Role of Wind Tfinnels in Aerodynamic Design
Wind tunnel testing of subscale rotors and airframes is an important technique for estimating the performance of full-size helicopters. The various techniques are discussed by Harris (1973) and Philippe (1990). Wind tunnel tests allow good estimates of rotor thrust and airframe drag and also help to design out complicated effects prior to first flight, including any adverse rotor-airframe interactional effects – see Chapter 11. To reduce Reynolds number uncertainties and minimize risk, large – or full-scale testing is desirable – see also Section 7.3.4. While the wind tunnel testing of a full-scale rotor or a complete helicopter is an enormously expensive and time consuming undertaking, it can be much less expensive than remedying a persistent problem after the helicopter has flown. Wind tunnel testing with close to full-scale rotors gives the analyst the opportunity to measure results exactly as they would be found on the actual helicopter, without the uncertainties of Reynolds number or other issues that would be apparent on subscale models. Yet very few wind tunnels in the world are capable of full-scale or large subscale rotor experiments. Full-scale rotors are routinely tested on hover towers by helicopter manufacturers, but this gives only limited knowledge of their overall performance.
The need for measurements of rotor thrust and power is essential in any model test, these usually being obtained using strain-gauge balances. The use of blade and airframe instrumentation for on – and off-surface measurements are usually a goal in either hover or wind tunnel testing, although such data are not always available simultaneously from any one tunnel entry. The issues of repeatability of the test conditions and rotor operating state then become a concern.
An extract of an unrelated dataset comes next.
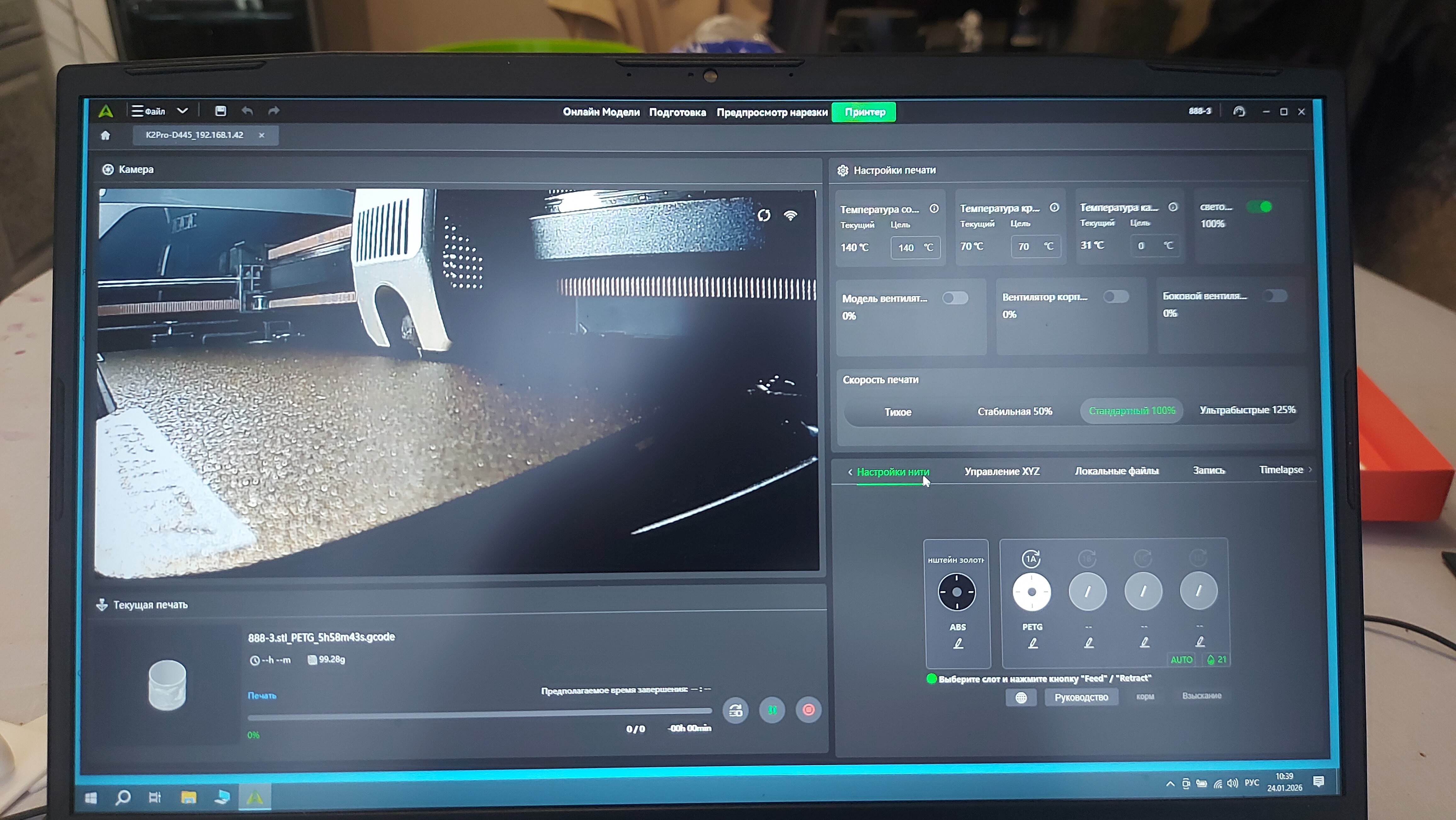
Task: Open the Файл dropdown arrow
Action: (182, 111)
The difficulties in obtaining off-surface measurements in the wake of the rotor cannot be underestimated (see Chapter 10), and for comprehensive tests on large or full-scale rotors, this often requires an international effort by specialists from several organizations. As a consequence, most helicopter rotor and rotor-airframe testing has been done at a smaller scale, which may range from 1/4 to 1/8 scale. Such tests are often on simpler and more generic airframe configurations, perhaps with aeroelastically stiff (rigid) blades to better isolate specific interactional aerodynamic phenomena – see Chapter 11. This gives the analyst the best opportunity to precisely define the geometry of the problem and to study the flow physics of specific phenomena with greater confidence. These tests can provide the analyst with a comprehensive data suite of on – and off-surface measurements (along with estimates of tunnel wall interference effects), and so are ideally suited for the validation of computational models of the flow field. Unfortunately, few tests have provided coincident measurements of on-surface loads and off-surface flow properties, and the lack of such data continues to impede the validation of computational aerodynamic models.
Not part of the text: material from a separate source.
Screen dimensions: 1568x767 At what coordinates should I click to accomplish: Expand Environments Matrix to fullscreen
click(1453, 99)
The testing of geometrically and aeroelastically scaled rotor models gives much information about the actual capabilities of the full-scale rotor system. Combined with geometrically scaled airframe models such as that shown in Fig. 6.28, the net system performance can be measured to a high level of fidelity and the measurements used confidently to validate various levels of performance predictions. Despite the enormous costs, pressure measurements on the blade surface are extremely useful for the validation of comprehensive rotor analyses. This helps gain better confidence levels in these analyses for use in the design of future rotors. However, the complications of elastic blade deformations on the full-size helicopter makes it difficult to isolate specific aerodynamic phenomena, and such tests are
Figure 6.28 A geometrically scaled rotor and airframe of the NH-90 helicopter tested in a large wind tunnel.
less useful for generating high-fidelity measurements that can be used for the validation of flow models. As better Navier-Stokes-based CFD methods and turbulence models become increasingly capable and reliable, the role of wind tunnel testing on larger scale rotor configurations must clearly shift back toward the generation of high-fidelity measurements on simpler configurations but at close to full-scale flight Reynolds numbers. In this regard, the closure (or constant threat of) of large subsonic wind tunnels suitable for helicopter studies continues to be a major concern to both the research and manufacturing community.